### Work required:
Print the line containing "[button] (20, 31)" and every line after it exactly as written, through the end of the records.

Pixel coordinate grounding data:
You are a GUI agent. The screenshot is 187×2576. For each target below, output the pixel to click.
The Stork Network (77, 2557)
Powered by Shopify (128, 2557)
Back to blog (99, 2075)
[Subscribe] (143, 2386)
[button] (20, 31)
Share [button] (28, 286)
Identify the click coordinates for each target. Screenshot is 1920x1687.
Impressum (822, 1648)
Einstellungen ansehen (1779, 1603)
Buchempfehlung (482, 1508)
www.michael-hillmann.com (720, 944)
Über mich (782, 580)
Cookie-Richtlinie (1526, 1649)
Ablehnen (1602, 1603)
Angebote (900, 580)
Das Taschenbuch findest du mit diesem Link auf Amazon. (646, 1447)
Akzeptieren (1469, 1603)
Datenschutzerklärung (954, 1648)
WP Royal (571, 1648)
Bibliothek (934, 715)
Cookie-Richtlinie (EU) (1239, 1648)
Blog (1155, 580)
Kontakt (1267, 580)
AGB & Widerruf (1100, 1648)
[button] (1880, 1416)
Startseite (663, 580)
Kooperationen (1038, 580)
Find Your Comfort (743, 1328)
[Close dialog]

### Task response:
[button] (20, 31)
Share [button] (28, 286)
Identify the click coordinates for each target. Screenshot is 1920x1687.
Impressum (822, 1648)
Einstellungen ansehen (1779, 1603)
Buchempfehlung (482, 1508)
www.michael-hillmann.com (720, 944)
Über mich (782, 580)
Cookie-Richtlinie (1526, 1649)
Ablehnen (1602, 1603)
Angebote (900, 580)
Das Taschenbuch findest du mit diesem Link auf Amazon. (646, 1447)
Akzeptieren (1469, 1603)
Datenschutzerklärung (954, 1648)
WP Royal (571, 1648)
Bibliothek (934, 715)
Cookie-Richtlinie (EU) (1239, 1648)
Blog (1155, 580)
Kontakt (1267, 580)
AGB & Widerruf (1100, 1648)
[button] (1880, 1416)
Startseite (663, 580)
Kooperationen (1038, 580)
Find Your Comfort (743, 1328)
[Close dialog]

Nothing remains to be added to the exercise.